Просто когда я понял, что она пришла за Денсером, у меня пропало желание ее останавливать. На его жизнь мне было плевать – да и сейчас, в общем-то, плевать. В этом-то и беда.
– Так будет до тех пор, пока мы не найдем «Рассветного вора», – заметил Илкар.
– Неужели ты в это веришь? – спросил Безымянный.
– А ты по-прежнему скептик, Безымянный?
– А ты по-прежнему эльф, Илкар?
В Торговом союзе Корины еще витал дух помпезности минувших столетий.
Залы, кабинеты, столовые и комнаты этой некогда надменной и горделивой организации утопали в садах. За этими садами до сих пор тщательно ухаживали благодаря наследству, подаренному союзу графом Арленом Третьим в знак признательности за пожертвования, которые Торговый союз – ТСК – собрал во время первой войны с Висмином триста лет тому назад. С тех пор удача изменила семье Арлена, и ее богатство перешло к набирающему силу на гребне новой волны прибыльной торговли минералами барону Блэксону.
Впрочем, со стороны здание ТСК выглядело отменно. От витиевато украшенных кованых ворот вела к фасаду широкая подъездная аллея.

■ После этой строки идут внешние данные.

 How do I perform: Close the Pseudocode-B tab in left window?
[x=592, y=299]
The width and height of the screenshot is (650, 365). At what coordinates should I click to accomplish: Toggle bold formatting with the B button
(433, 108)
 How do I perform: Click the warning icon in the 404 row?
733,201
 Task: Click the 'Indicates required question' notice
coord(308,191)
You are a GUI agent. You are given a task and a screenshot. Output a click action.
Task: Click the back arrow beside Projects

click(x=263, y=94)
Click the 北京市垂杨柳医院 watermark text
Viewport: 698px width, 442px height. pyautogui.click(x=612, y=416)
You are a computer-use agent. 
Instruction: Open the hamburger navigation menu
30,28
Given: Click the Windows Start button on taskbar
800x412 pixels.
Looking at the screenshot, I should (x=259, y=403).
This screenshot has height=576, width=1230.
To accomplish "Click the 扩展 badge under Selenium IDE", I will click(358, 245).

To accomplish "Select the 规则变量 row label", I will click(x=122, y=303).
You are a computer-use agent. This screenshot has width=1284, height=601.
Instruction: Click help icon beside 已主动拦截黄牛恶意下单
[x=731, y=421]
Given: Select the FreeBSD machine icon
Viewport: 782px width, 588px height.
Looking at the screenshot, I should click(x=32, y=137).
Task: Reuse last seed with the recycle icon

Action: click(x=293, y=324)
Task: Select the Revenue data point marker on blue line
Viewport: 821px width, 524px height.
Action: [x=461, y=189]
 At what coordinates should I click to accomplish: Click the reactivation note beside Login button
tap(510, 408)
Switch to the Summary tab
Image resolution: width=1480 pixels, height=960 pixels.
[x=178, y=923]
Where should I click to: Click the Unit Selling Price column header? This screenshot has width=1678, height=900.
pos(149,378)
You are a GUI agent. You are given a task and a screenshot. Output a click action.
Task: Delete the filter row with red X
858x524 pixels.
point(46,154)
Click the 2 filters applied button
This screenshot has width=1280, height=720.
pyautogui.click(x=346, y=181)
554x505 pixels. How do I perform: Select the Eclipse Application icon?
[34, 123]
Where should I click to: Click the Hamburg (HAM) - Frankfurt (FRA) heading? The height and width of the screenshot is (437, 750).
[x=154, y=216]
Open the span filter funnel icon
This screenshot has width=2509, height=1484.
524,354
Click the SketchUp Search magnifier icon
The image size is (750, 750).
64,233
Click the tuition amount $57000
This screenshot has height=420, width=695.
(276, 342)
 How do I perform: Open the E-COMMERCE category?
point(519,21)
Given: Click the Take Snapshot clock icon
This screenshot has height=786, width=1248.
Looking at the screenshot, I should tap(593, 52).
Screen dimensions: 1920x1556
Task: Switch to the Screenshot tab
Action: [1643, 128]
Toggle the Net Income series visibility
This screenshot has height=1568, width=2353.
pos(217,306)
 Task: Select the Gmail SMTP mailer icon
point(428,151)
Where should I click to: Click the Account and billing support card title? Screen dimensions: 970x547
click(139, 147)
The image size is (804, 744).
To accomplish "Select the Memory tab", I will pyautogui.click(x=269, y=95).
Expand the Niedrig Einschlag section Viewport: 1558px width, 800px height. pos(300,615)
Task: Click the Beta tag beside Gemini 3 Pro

Мраморные ступени поднимались к двойным дверям из черного дерева. Трехэтажное здание было сложено из белого камня, привезенного от скал Динебри, за семьдесят миль на северо-восток от Корины.
Однако внутри картина, напротив, была удручающей. Потолок в холле просел, его подпирали деревянные балки и просто бревна, везде царили пыль и запустение. У ТСК не было денег даже нанять полотера. Роспись облупилась, штукатурка отсырела, в углах поселилась плесень, воздух был затхлым.
Столешница банкетного стола была выщерблена и покрыта царапинами, выцветшая обивка стульев порвалась, из прорех торчала набивка. Что касается гостевых комнат, то ни один барон или лорд не селился сюда без доверенной охраны, постоянно дежурившей у дверей.
Вся эта атмосфера угнетала барона Гресси. Его первоначальный оптимизм относительно созванной встречи улетучился, едва начались жестокие перепалки между прибывшими в Корину делегатами.
Лорд Динебри созвавший эту встречу из-за нападения на один из его обозов в Андерстоунском ущелье, был сугубо номинальным и, как поговаривали многие, последним председателем ТСК. На заседании Динебри поставил вопрос о необходимости проведения военной акции в связи с тем, что Тессея, вождь племени, согласно договору, контролирующий Андерстоунское ущелье, нарушил соглашение о безопасном проходе. Предполагалось, что такая акция позволит сохранить этот торговый путь открытым.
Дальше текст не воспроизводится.